By 

December 9, 2021

-National Review

 

China appears to be limiting vasectomies in order to arrest its rapid population decline, the Washington Post reported on Thursday.

Twelve public hospitals in cities including Beijing, Shanghai, and Guangzhou told the Post they no longer perform the procedure. Another six hospitals contacted by the Post still perform vasectomies, but one of them no longer offers the procedure to unmarried men.

“It’s a rather simple surgery in theory, but public hospitals will almost always turn patients away because we are aware of the risks involved in doing something that’s not explicitly okayed by the government,” a hospital director in Jingzhou city, Hubei province, told the Post. “The fundamental policy is that China needs more childbirths.”

The number of vasectomies performed in China has fallen from 149,432 in 2015 to 4,742 in 2019. Various couples and single men who spoke with the Post said doctors have turned down requests for a vasectomy, with some demanding proof that couples already have children before approving a request.

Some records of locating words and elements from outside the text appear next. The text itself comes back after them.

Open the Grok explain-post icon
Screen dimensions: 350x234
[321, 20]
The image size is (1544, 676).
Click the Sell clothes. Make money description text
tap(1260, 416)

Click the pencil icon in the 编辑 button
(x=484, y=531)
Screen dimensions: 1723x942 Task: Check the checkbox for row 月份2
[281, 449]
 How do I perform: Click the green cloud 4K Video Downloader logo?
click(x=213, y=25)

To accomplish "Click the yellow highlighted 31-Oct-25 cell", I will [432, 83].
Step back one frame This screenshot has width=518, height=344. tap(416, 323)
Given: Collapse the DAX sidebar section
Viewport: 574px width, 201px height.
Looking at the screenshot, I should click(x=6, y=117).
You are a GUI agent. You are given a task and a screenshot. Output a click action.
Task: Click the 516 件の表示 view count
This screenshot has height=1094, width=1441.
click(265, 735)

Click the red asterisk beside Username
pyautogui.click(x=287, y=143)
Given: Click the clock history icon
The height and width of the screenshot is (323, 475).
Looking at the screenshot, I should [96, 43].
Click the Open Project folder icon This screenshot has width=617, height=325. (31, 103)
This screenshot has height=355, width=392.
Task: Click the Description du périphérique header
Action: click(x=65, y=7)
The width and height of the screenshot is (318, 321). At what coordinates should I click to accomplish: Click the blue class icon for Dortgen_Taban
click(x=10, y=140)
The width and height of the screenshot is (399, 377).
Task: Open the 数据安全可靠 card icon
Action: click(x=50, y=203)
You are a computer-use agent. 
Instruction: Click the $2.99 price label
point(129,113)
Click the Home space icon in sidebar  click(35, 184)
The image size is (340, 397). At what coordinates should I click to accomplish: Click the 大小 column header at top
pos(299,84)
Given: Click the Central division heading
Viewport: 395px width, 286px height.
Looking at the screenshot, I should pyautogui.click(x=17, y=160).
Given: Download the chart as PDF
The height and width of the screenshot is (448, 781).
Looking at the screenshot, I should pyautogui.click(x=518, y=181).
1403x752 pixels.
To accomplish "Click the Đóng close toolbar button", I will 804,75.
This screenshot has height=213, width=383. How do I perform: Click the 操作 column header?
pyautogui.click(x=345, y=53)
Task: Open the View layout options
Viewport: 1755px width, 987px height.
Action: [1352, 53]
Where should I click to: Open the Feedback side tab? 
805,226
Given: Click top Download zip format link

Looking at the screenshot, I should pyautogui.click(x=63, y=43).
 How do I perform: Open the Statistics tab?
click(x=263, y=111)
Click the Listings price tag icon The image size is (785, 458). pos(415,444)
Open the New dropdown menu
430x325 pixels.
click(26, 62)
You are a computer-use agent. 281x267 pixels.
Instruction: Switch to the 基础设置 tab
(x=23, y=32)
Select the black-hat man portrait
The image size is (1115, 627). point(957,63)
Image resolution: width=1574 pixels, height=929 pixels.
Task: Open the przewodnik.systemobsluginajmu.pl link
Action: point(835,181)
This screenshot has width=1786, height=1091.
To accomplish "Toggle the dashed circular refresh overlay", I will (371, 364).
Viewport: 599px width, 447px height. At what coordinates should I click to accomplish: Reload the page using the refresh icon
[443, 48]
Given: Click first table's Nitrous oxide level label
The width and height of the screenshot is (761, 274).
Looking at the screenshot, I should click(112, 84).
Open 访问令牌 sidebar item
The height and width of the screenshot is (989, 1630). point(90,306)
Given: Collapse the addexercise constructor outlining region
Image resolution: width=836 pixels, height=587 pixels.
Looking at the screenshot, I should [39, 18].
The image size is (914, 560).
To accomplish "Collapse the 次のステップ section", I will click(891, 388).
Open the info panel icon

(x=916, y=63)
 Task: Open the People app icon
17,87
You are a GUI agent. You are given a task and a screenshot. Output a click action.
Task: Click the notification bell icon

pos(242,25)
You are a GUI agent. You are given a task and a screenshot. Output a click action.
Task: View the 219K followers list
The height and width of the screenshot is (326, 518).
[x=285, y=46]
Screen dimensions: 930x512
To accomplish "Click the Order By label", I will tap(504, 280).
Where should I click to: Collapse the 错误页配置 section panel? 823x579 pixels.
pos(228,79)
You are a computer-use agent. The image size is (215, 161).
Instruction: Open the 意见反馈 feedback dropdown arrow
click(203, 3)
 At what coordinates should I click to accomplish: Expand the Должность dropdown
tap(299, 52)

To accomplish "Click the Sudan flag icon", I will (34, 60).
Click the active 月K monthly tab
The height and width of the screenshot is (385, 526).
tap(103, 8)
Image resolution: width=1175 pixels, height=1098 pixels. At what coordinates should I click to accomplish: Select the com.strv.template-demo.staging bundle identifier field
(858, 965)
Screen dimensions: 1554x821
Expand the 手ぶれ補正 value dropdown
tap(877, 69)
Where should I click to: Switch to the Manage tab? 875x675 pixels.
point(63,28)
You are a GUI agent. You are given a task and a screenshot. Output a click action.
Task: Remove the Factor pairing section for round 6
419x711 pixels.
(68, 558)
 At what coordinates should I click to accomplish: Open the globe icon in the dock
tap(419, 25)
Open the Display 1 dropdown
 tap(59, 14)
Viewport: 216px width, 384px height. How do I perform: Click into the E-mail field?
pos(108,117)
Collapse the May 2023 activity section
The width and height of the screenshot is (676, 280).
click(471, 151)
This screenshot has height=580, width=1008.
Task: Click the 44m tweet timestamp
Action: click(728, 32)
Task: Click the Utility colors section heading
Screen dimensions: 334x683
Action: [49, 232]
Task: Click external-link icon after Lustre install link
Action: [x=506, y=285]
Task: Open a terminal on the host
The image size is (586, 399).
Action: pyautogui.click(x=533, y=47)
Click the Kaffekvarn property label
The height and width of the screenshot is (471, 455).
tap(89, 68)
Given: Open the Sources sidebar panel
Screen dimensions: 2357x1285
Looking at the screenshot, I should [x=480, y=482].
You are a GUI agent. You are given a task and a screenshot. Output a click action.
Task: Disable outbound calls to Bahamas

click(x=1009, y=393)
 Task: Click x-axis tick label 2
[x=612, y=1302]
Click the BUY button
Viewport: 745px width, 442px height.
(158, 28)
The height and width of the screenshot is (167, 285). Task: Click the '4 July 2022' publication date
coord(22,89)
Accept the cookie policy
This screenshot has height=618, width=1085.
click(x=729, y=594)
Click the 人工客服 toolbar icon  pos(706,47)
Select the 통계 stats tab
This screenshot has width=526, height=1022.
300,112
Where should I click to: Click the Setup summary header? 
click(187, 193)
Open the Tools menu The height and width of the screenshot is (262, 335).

China’s fertility rate stood at 1.3 children per woman in 2020. The country’s once-a-decade 2020 census recorded a population increase of 72 million, or 5.38 percent, since the previous 2010 census, the smallest increase since the first census in 1953.

China established a one-child policy in the 1980 to curb population growth, however the policy was rescinded in 2016. The Chinese Communist Party announced in May that it would allow couples to have three children.

“This should be regarded as a crisis for the survival of the Chinese nation, even beyond the pandemic and other environmental issues,” Huang Wenzheng, a demographer at the Beijing-based Center for China and Globalization, told the New York Times in May. “There should never have been a birth restriction policy in the first place. So it’s not a question of whether this is too late.”